Entries on where the items appear
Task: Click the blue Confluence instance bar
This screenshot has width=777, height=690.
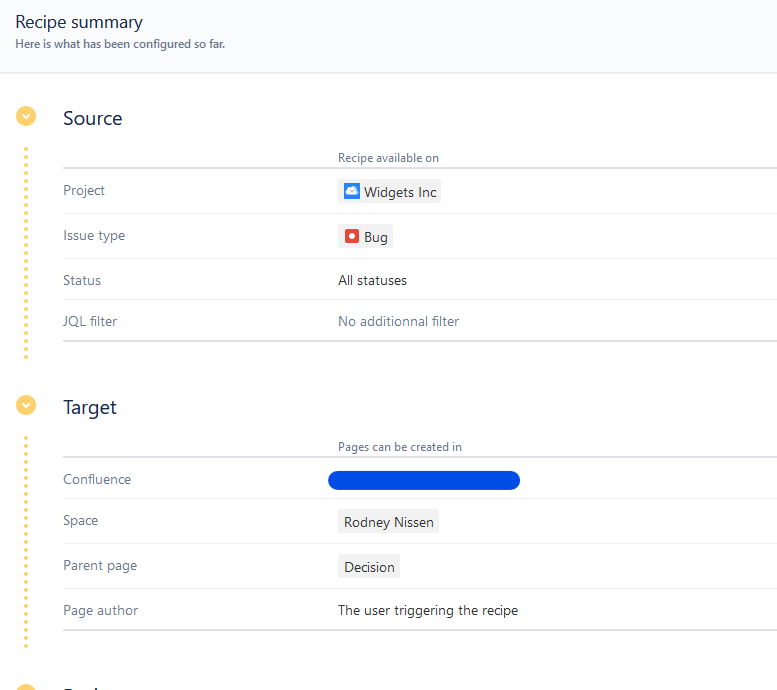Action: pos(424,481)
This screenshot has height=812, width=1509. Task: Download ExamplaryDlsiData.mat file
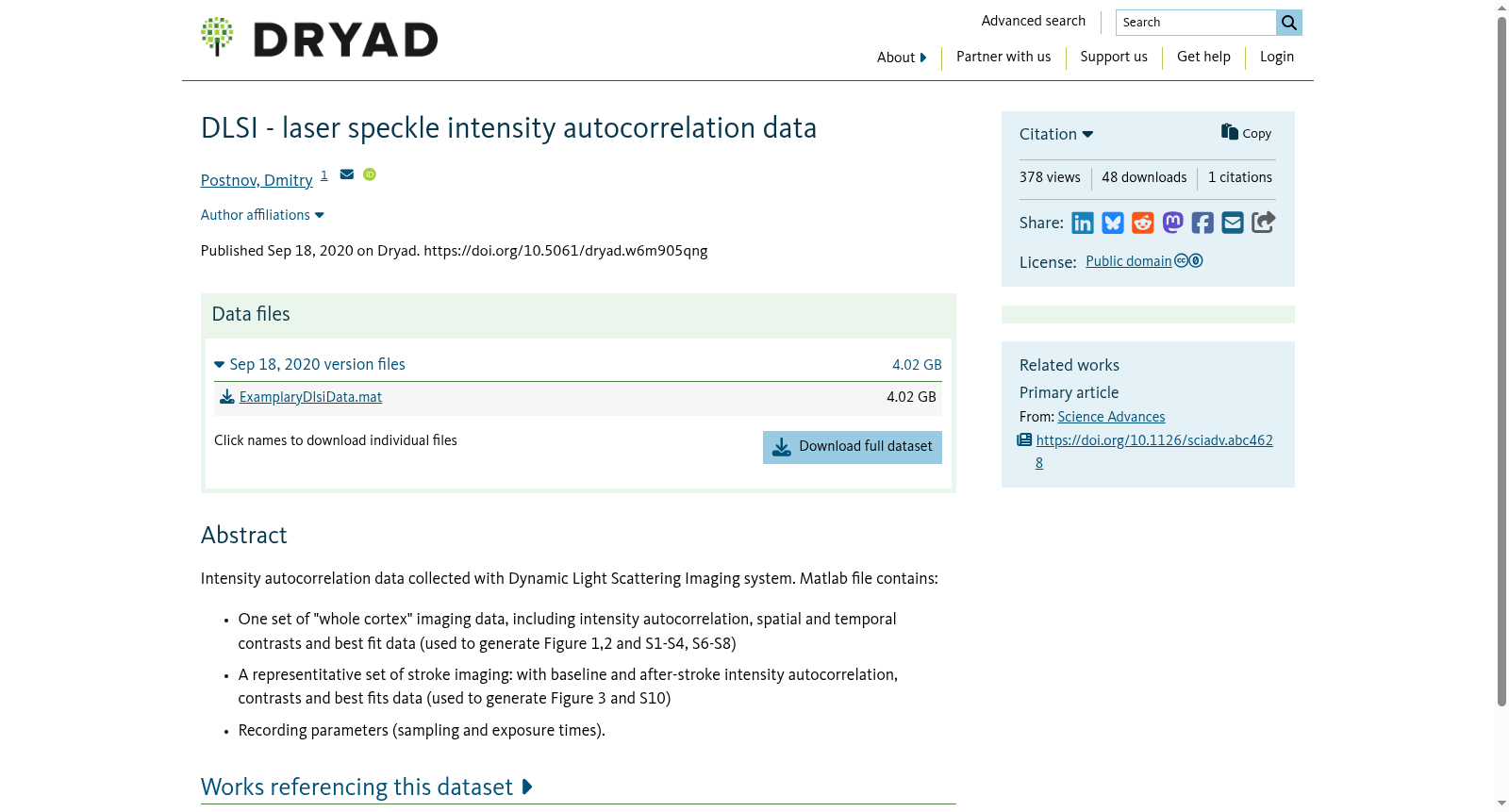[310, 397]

---

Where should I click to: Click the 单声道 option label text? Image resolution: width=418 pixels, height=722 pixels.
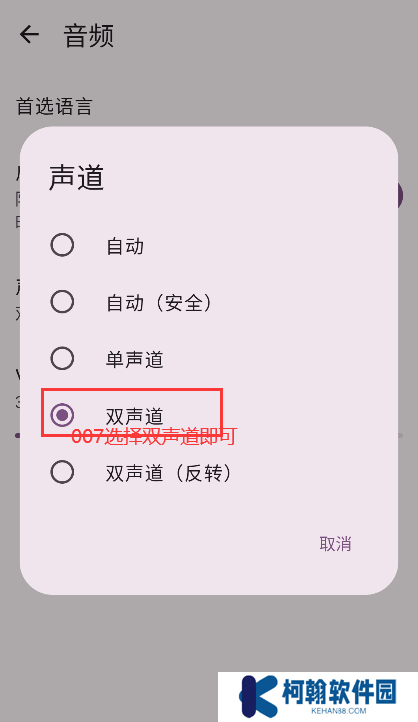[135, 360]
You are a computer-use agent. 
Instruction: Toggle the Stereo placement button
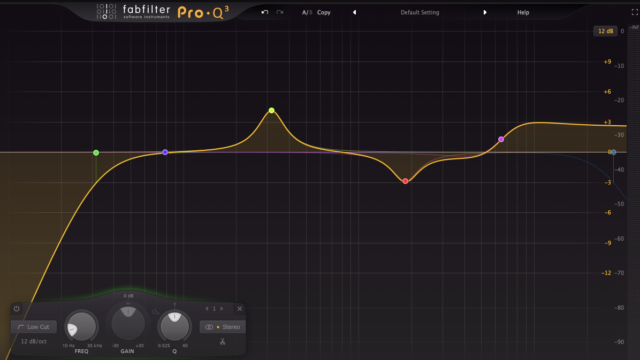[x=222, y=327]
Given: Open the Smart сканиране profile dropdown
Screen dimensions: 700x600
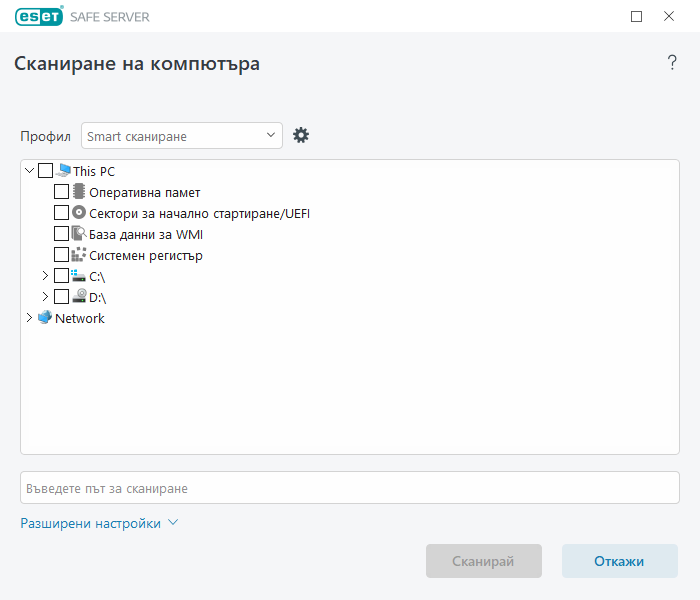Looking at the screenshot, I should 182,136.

---

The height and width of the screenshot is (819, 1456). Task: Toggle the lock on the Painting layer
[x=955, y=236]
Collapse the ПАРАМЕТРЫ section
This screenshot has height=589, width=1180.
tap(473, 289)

WHAT THE TASK REQUIRES:
Rewrite the lines between the one holding "Collapse the ПАРАМЕТРЫ section" and the one holding "tap(473, 289)", inclusive, as a numbered list with any blank lines left out.

SOLUTION FOR THIS EXERCISE:
1. Collapse the ПАРАМЕТРЫ section
2. This screenshot has height=589, width=1180.
3. tap(473, 289)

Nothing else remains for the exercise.